» **Exercise tasks**
a – In the passage on nitrogenase, what kind of cluster is the P-cluster?
b – List every constituent in the bracketed formula that the passage on nitrogenase gives for FeMoco.

» **Document section**
The Fe protein binds and hydrolyzes ATP, providing energy for the reaction. It also transfers electrons to the MoFe protein. This component contains [4Fe-4S] clusters that facilitate electron transport.
The MoFe protein is the catalytic core where nitrogen gas reduction occurs. It is a larger protein, typically a heterotetramer composed of two alpha and two beta subunits. Within the MoFe protein, there are two types of metal clusters: the P-cluster and the iron-molybdenum cofactor (FeMoco). The P-cluster, an [8Fe-7S] cluster, mediates electron transfer between the Fe protein and FeMoco.
FeMoco, also known as the M-cluster, is the active site where nitrogen gas binds and is reduced to ammonia. This cofactor has a complex structure, typically described as a [7Fe-9S-Mo-C-homocitrate] cluster. It consists of two fused subclusters, one containing iron and sulfur, and the other containing molybdenum, iron, and sulfur, connected by bridging sulfide ligands and a central carbon atom. This intricate arrangement enables nitrogenase to cleave the stable triple bond of N₂.

» **Dataset content**
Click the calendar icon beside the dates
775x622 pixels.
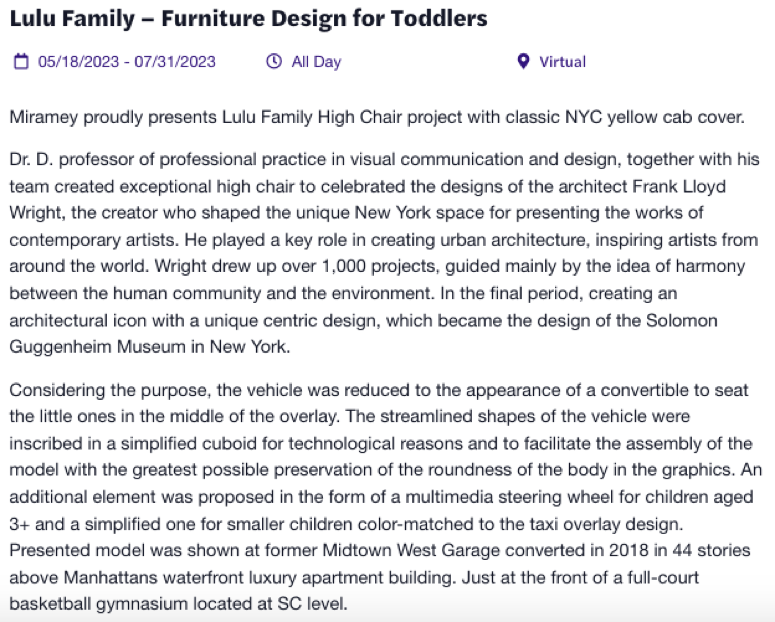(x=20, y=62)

==

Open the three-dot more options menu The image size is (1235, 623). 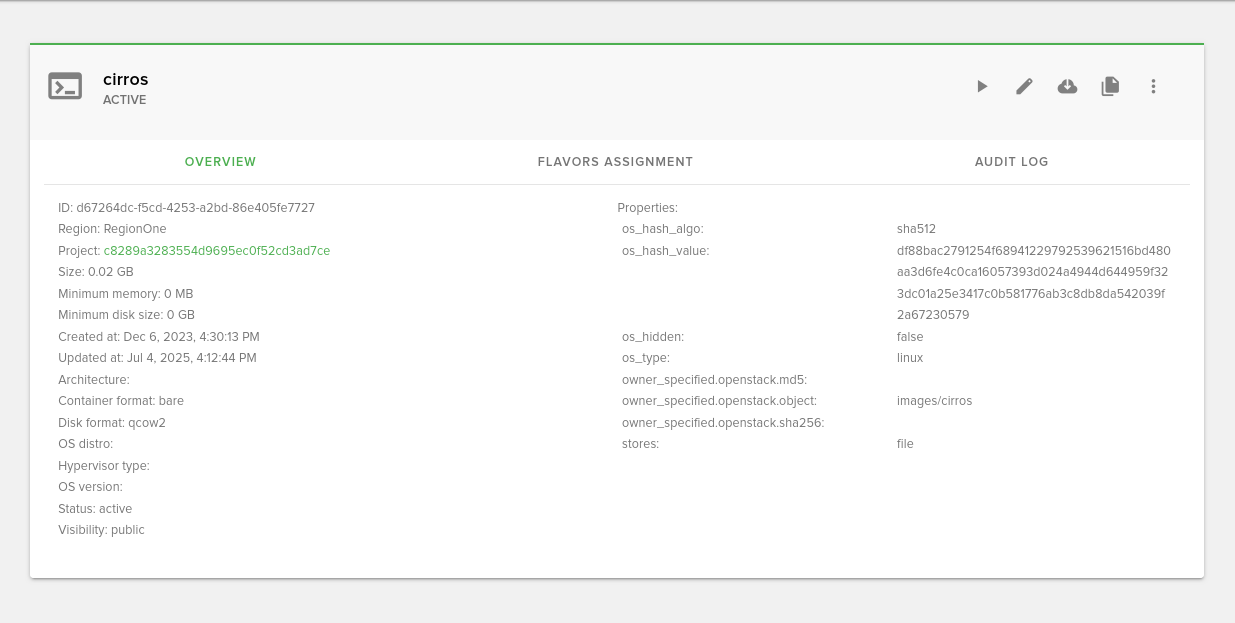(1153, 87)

» **Expected responses**
a – An [8Fe-7S] cluster.

b – 7 Fe, 9 S, Mo, C, homocitrate